Dominican Republic Mission Trips to Washington D C Politics – What a Trip
Posted by Nancy D. Brown
As most of you know, I write the What a Trip travel column for the Contra Costa Times Lamorinda Sun here in the San Francisco Bay area. While I travel frequently, sometimes I like to interview my readers to see how they travel. Recently, I spoke with Padon Sivesind, a high school student who joined a group of teens on a January trip to Washington D. C. to celebrate President Obama's inauguration ceremony. I also caught up with the Breul family, former neighbors, who are currently serving as missionaries in the Dominican Republic.
"There were way more people than I thought existed," remarked 16-year-old Padon Sivesind, regarding her recent trip to the inauguration ceremony in Washington D.C.
Sivesind and seven fellow high school students flew to Washington DC with Campolindo history teacher Molly Kerr to witness President Barack Obama be sworn into office.
"When I went to the 2002 Olympics in Salt Lake City, it was an international event. People would ask, 'Where are you from?' It was kind of the same thing at the inauguration," added Sivesind, "except D.C. was colder. It was very cold."
Sivesind shared that there were not many people in D.C. when they arrived on Saturday. By the time Tuesday rolled around, every inch of the capital was packed.
"You'd either sit in museums or watch the parade. There was nowhere else to go because the roads were all closed."
Ever the California girl, Sivesind noted that she wore three pair of pants to keep warm. While the temperatures were cold, the enthusiasm in the crowd was hot.
"It made me feel really patriotic," added Sivesind. "Everyone was chanting 'Obama!' It was a cool experience."
Politics to mission trips
John and Sally Breul, along with their three boys, were in the Bay Area to celebrate the holidays. The family has been living in the Dominican Republic (DR) since June 2008. The Breuls are missionaries working for KidsAlive, an organization that helps kids in extreme poverty, many who do not have parents who can care for them.

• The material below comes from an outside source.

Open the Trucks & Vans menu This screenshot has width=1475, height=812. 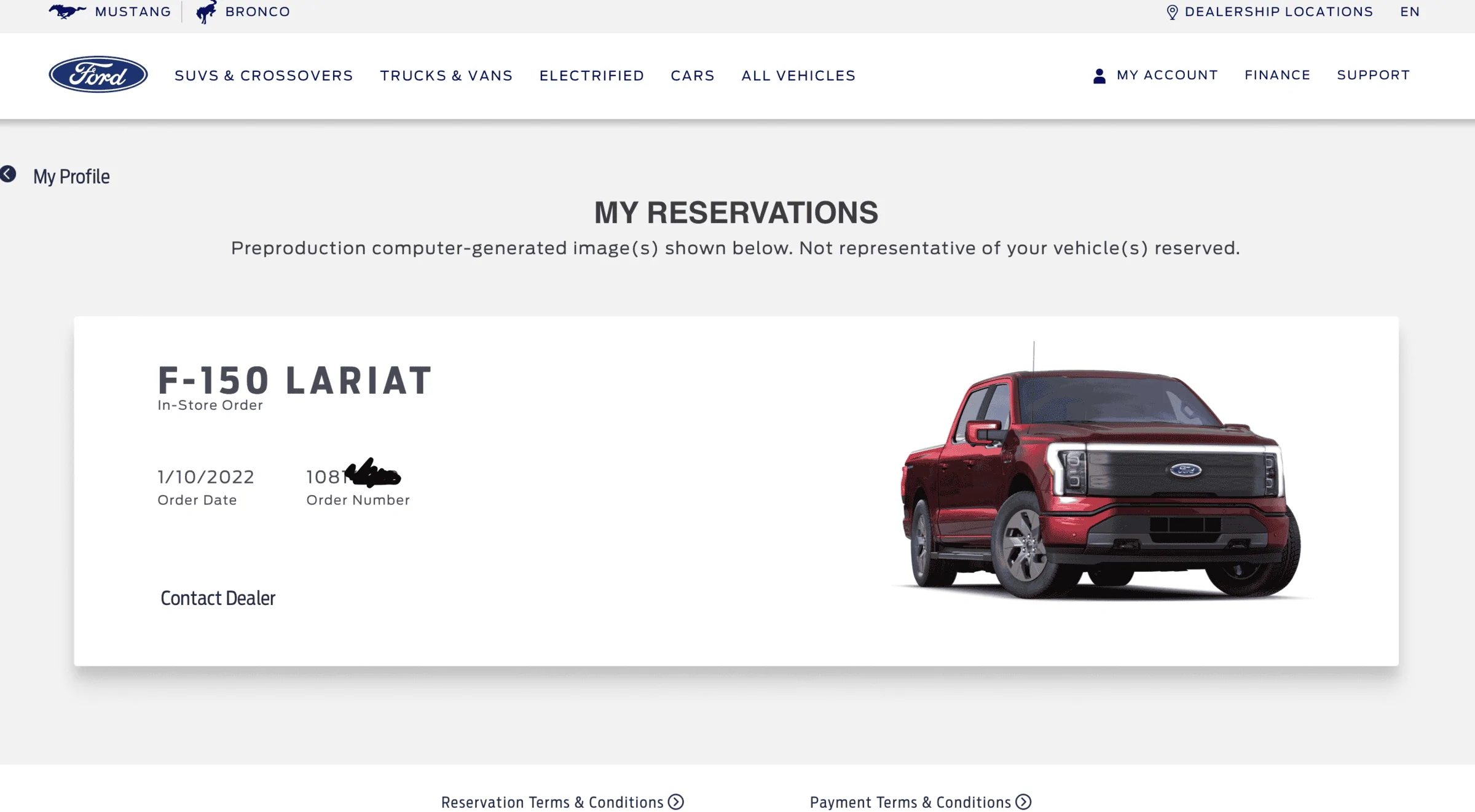pos(446,76)
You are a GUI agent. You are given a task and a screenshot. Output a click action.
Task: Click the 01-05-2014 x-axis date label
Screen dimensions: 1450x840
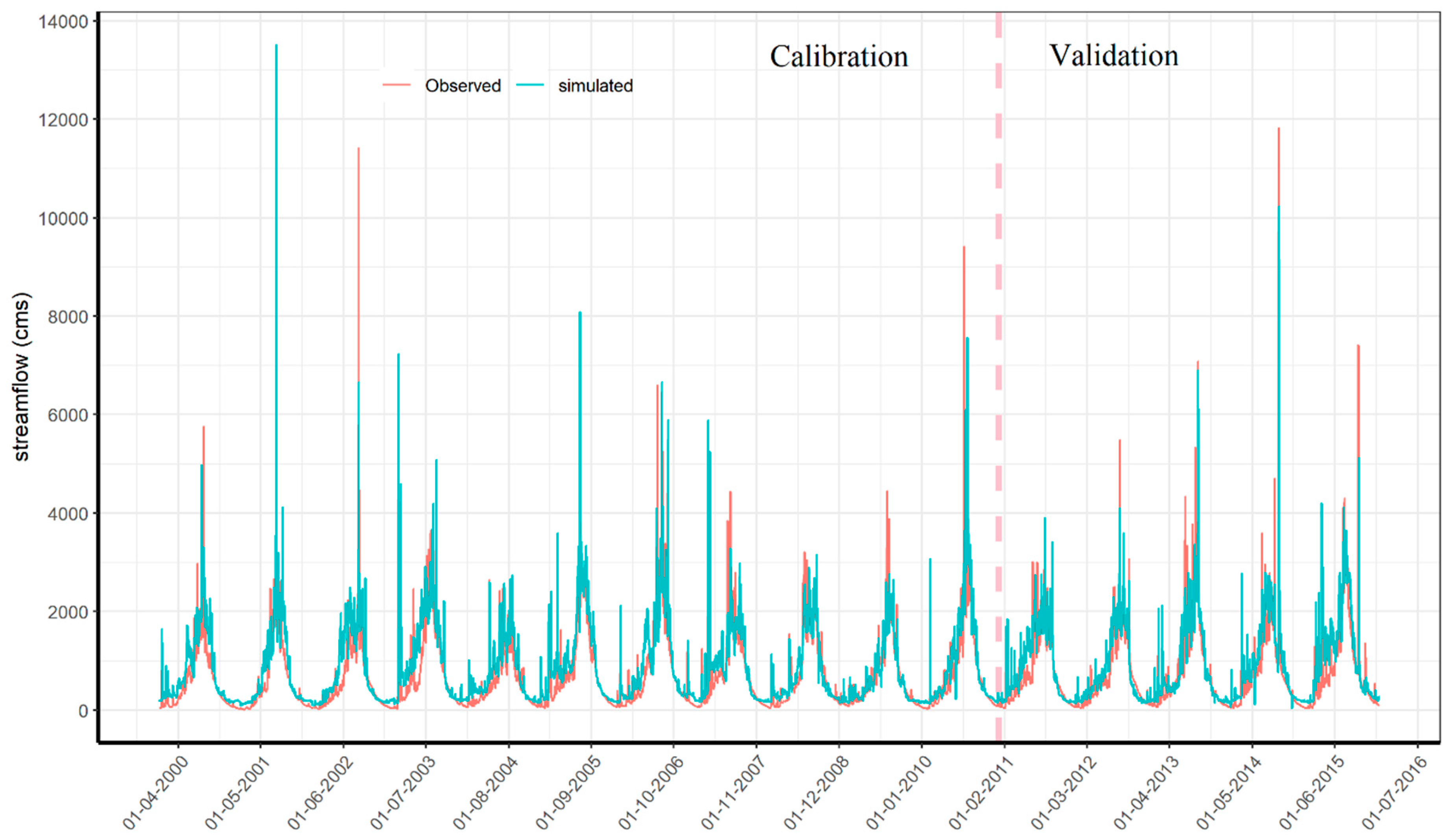pos(1230,792)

I asked Sally about the differences between Contra Costa County and the DR. "The driving is loco" in the Dominican, laughed Breul. "They don't have driving school, so the rule is the biggest vehicle wins. Also, drinking and driving is pretty much OK. You see people driving motos, drinking beer or passing a flask back and forth."
Breul remarked that the water is not safe to drink, trash is widespread and the electricity goes out often. However, she noted the people are friendly and would do anything for you. She liked that there are two rivers and four waterfalls within hiking distance of their town.
She acknowledged the difference in American food choices. "If you ask most kids in the DR what their favorite food is, they will say, 'chicken, rice and beans.' This is true because that's all they eat here. It gets a little boring. All the Dominicans told us we were 'gordo' (fat) when we returned," chuckled Breul.
The family plans to return in 2 1/2 years and they are already discovering the benefits of their trip.
"It is very mind-opening to live in another culture and see that there are other ways to live. We don't have a lot of the conveniences, nor variety of food, yet we have made great friends and it has brought our family closer together. It is the way of life in a third-world country." They have also learned Spanish.
Always budget travelers, the Breuls have refined their technique. "We stayed at one place for $12 per night for our entire family, said Breul. "It was clean and without bugs, though I admit I was a little nervous."
Have you stayed or traveled anywhere outside of your comfort zone? Your comments are welcome here.